▶ **GOAL OF THE EXERCISE**:
Rewrite the rows between the line holding "df-unit (367, 1381)" and the line holding "df-pmap (107, 1413)", inclusive, as a numbered list, leaving out any blank lines.
#####
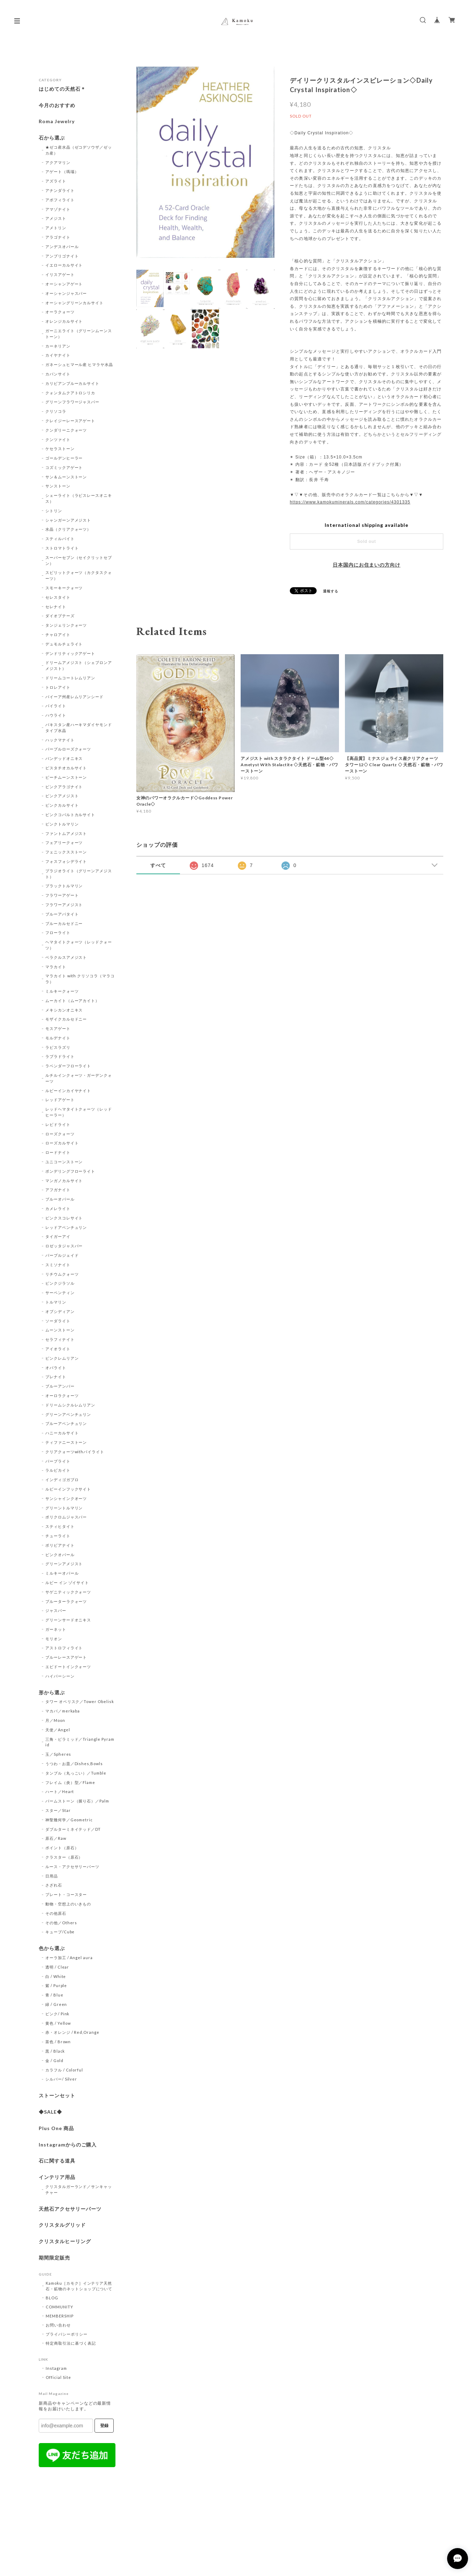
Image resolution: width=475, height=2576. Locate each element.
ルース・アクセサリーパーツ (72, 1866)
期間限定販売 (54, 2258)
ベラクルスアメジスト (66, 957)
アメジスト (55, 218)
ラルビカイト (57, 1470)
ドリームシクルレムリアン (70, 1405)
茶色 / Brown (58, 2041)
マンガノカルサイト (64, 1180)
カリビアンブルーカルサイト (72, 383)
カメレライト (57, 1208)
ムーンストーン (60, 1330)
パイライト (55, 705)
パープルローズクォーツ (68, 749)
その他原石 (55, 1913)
#####
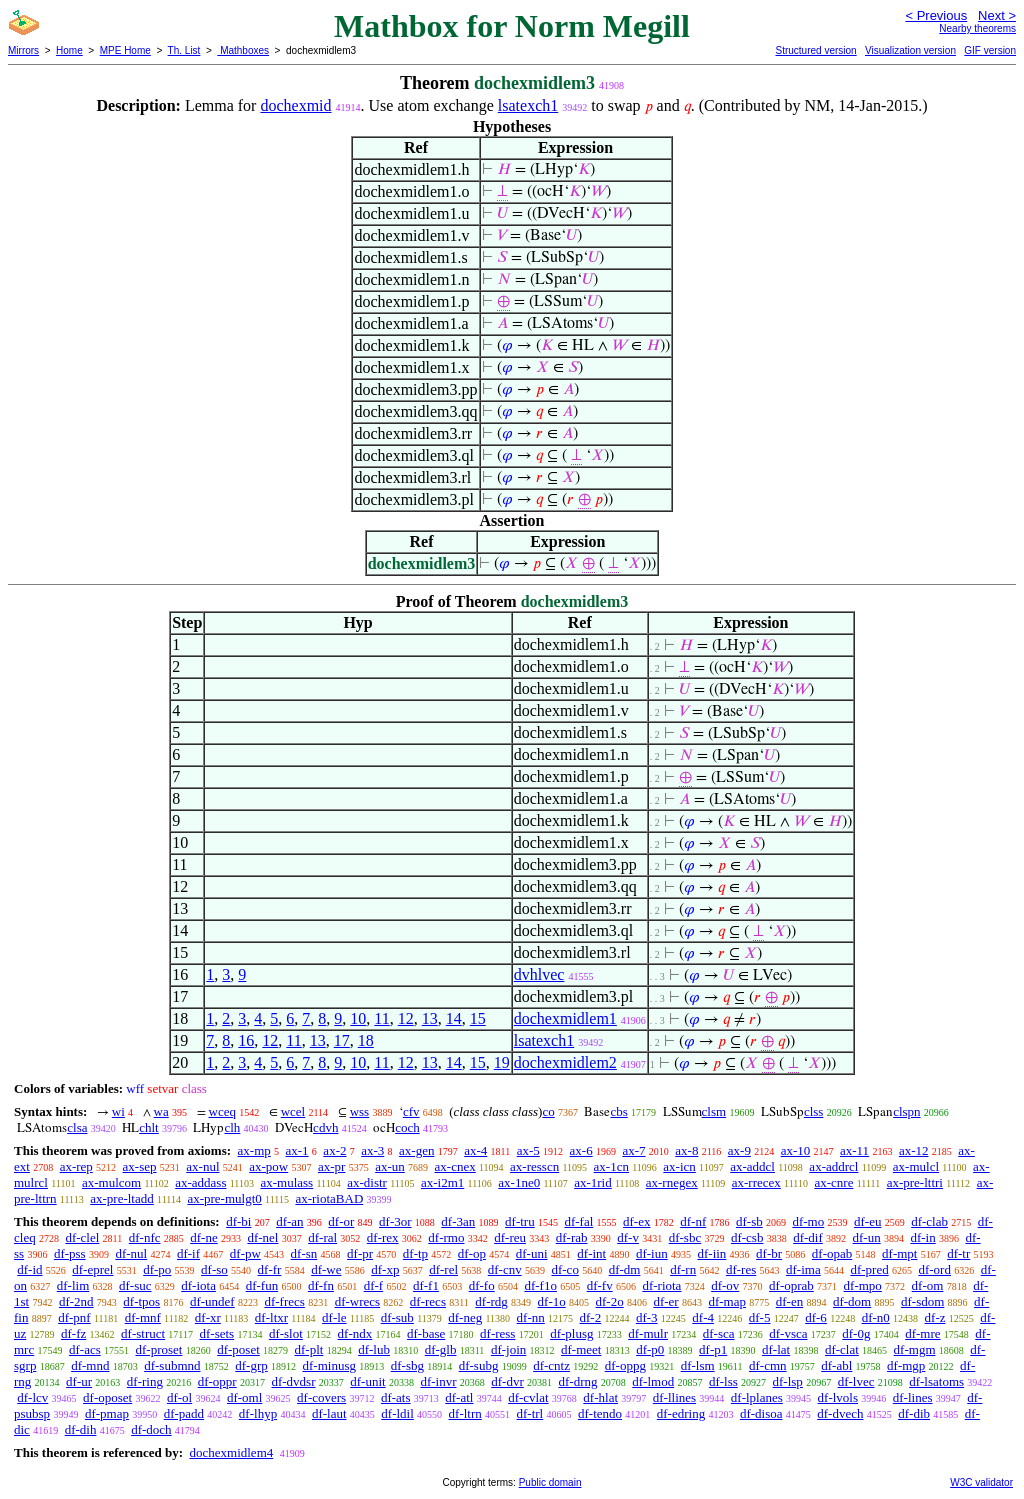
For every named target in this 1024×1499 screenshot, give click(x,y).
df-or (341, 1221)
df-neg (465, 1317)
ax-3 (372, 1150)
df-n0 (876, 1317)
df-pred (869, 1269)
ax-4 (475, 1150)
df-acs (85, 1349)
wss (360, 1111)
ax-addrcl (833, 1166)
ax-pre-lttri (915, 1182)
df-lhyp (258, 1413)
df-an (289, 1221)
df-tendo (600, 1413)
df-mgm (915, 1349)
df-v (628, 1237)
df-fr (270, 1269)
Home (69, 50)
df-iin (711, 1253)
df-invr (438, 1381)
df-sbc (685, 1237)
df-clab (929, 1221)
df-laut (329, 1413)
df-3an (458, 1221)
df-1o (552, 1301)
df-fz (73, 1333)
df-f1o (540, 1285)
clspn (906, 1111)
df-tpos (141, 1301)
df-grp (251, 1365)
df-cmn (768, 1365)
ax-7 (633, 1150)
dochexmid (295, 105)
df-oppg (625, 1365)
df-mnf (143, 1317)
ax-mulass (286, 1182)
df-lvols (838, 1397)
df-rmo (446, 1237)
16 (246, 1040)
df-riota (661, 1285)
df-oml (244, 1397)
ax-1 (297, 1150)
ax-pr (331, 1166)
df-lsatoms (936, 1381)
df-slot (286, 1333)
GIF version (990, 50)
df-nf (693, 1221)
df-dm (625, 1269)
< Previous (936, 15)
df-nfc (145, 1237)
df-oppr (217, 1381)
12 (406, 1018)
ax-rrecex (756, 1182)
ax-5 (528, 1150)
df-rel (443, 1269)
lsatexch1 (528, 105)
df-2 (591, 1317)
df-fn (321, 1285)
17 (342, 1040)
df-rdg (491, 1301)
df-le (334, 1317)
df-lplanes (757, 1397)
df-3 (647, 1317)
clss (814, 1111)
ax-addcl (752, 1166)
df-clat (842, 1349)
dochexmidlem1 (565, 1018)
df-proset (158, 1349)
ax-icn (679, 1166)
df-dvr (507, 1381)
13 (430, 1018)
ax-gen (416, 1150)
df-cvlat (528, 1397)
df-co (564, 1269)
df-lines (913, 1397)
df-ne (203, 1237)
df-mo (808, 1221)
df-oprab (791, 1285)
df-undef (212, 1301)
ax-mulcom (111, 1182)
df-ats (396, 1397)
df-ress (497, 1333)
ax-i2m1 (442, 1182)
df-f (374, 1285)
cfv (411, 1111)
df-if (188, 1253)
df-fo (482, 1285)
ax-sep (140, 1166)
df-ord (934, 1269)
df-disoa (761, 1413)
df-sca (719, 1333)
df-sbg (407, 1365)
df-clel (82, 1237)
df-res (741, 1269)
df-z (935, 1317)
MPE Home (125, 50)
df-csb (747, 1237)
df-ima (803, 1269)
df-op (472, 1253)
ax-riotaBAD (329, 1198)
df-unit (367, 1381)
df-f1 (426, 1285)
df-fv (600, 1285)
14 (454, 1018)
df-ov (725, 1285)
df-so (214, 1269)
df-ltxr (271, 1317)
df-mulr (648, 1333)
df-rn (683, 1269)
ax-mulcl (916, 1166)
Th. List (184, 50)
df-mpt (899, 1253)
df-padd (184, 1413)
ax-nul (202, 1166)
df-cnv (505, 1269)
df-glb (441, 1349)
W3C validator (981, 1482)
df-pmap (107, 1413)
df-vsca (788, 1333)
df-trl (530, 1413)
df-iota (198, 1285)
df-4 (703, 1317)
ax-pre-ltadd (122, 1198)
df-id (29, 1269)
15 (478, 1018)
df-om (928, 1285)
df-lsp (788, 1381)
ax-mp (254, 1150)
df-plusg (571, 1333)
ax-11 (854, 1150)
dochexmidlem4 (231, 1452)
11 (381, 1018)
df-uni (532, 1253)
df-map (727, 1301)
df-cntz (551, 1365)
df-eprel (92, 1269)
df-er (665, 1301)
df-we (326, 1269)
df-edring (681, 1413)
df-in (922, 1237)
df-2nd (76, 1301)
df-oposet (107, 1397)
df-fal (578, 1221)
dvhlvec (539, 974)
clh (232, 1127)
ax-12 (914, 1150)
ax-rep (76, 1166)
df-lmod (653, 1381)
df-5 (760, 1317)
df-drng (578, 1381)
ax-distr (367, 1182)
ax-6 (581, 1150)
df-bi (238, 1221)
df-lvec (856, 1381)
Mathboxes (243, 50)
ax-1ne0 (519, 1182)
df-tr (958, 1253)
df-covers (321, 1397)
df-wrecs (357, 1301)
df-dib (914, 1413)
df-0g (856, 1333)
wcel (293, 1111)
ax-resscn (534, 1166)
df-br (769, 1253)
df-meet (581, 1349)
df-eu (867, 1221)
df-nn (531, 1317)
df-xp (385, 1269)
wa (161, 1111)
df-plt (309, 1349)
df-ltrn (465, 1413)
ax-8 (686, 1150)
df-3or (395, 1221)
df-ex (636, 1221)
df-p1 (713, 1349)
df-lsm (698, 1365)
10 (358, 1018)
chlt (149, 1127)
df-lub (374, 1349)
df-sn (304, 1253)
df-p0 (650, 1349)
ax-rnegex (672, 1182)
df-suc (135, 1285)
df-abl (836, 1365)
#####
▶ **TASK RESPONSE**:
1. df-unit (367, 1381)
2. df-f1 (426, 1285)
3. df-fv (600, 1285)
4. 14 (454, 1018)
5. df-ov (725, 1285)
6. df-so (214, 1269)
7. df-ltxr (271, 1317)
8. df-mulr (648, 1333)
9. df-rn (683, 1269)
10. ax-mulcl (916, 1166)
11. Th. List (184, 50)
12. df-mpt (899, 1253)
13. df-padd (184, 1413)
14. ax-nul (202, 1166)
15. df-cnv (505, 1269)
16. df-glb (441, 1349)
17. W3C validator (981, 1482)
18. df-pmap (107, 1413)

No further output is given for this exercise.